Robert Mackey
The New York Times
August 20, 2012 - 12:00am
http://thelede.blogs.nytimes.com/2012/08/20/account-of-a-lynch-in-jerusalem-on-f...


As my colleague Isabel Kershner reports, several Israeli teenagers who appeared in court on Monday following their arrest for beating a young Palestinian unconscious expressed little remorse for the attack after a hearing.

According to the Jerusalem Post, their attitude inside the courtroom was similar. The newspaper reported that a 15-year-old boy admitted beating the 17-year-old victim, Jamal Julani, claiming that it was in response to a perceived slight on his mother. “He insulted my mom,” the boy told a magistrate. “So I caught him and beat him. I hit him and I hope he gets it again. I hope he dies. You can’t go by Damascus Gate without getting stabbed. So why do they come here? I beat him and I’d beat him again.”

A witness to the attack, who described it in an emotional account on her Facebook page, referred to it as “a lynch,” using the English loan word that is common in Hebrew. Mairav Zonszein, an Israeli-American writer and translator, included a translation of the witness account in a post on the Israeli news blog +972.

It’s late at night, and I can’t sleep. My eyes are full of tears for a good few hours now and my stomach is turning inside out with the question of the loss of humanity, the image of God in mankind, a loss that I am not willing to accept. But today I saw a lynch with my own eyes, in Zion Square, the center of the city of Jerusalem.

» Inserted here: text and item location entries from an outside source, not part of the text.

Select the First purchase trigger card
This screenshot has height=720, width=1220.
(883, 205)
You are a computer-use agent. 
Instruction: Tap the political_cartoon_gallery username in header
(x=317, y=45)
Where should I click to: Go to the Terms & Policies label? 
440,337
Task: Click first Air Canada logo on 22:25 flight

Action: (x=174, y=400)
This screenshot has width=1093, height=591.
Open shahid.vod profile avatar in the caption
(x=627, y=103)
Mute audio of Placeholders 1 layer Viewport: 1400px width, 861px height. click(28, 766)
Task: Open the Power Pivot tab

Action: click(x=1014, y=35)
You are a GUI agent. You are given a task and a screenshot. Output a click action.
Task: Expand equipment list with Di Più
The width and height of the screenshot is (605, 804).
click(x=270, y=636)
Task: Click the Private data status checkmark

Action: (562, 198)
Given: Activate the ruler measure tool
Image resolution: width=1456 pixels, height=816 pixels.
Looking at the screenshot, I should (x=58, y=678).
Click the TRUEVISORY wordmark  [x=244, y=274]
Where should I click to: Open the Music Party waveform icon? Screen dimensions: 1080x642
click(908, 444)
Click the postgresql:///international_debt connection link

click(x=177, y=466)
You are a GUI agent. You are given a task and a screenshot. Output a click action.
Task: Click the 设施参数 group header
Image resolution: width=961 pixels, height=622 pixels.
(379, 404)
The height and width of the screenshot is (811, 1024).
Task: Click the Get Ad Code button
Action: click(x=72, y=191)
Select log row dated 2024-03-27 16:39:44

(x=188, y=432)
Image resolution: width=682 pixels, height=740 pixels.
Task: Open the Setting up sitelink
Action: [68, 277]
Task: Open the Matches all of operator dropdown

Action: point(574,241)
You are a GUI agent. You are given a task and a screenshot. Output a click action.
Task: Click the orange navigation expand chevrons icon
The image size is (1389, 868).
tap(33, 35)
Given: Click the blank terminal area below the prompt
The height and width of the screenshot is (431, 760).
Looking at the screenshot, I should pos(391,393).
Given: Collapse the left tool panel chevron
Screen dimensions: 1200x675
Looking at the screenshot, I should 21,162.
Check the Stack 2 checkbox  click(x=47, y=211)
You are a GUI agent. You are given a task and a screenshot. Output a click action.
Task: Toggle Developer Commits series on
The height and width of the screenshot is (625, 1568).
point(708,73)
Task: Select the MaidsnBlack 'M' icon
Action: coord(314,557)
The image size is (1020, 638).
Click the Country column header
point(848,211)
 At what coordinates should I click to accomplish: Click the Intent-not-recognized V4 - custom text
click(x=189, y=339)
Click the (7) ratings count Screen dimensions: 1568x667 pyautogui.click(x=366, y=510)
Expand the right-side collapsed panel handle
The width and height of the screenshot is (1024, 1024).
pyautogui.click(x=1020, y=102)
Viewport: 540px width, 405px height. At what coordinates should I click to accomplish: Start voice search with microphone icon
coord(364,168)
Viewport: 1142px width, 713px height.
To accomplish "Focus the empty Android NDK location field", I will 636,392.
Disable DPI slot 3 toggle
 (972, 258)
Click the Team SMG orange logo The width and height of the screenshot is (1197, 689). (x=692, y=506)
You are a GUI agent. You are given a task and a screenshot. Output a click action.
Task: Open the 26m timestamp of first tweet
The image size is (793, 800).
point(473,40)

The witness added that she watched in shock as dozens of young Israelis “started to really beat to death three Arab youths who were walking quietly.”

When one of the Palestinian youths fell to the floor, the youths continued to hit him in the head, he lost consciousness, his eyes rolled, his head at an angle started to twitch, and then those who were kicking him fled and the rest gathered in a circle around, with some still shouting with hate in their eyes…

When two of our volunteers went into the circle, they tried to perform CPR the mass of youths standing around started to say resentfully that we are resuscitating an Arab, and when they passed near us and saw that the rest of the volunteers were shocked, they asked why we were so in shock, he is an Arab.

When we returned to the area after some time had passed, and the site was marked as a murder scene, and police were there with the cousin of the victim who tried to re-enact what happened, two youths stood there who did not understand why we wanted to give a bottle of water to the cousin of the victim who was transferred to hospital in critical condition, he is an Arab, and they need don’t need to walk around in the center of the city, and they deserve it, because this way they will finally be afraid.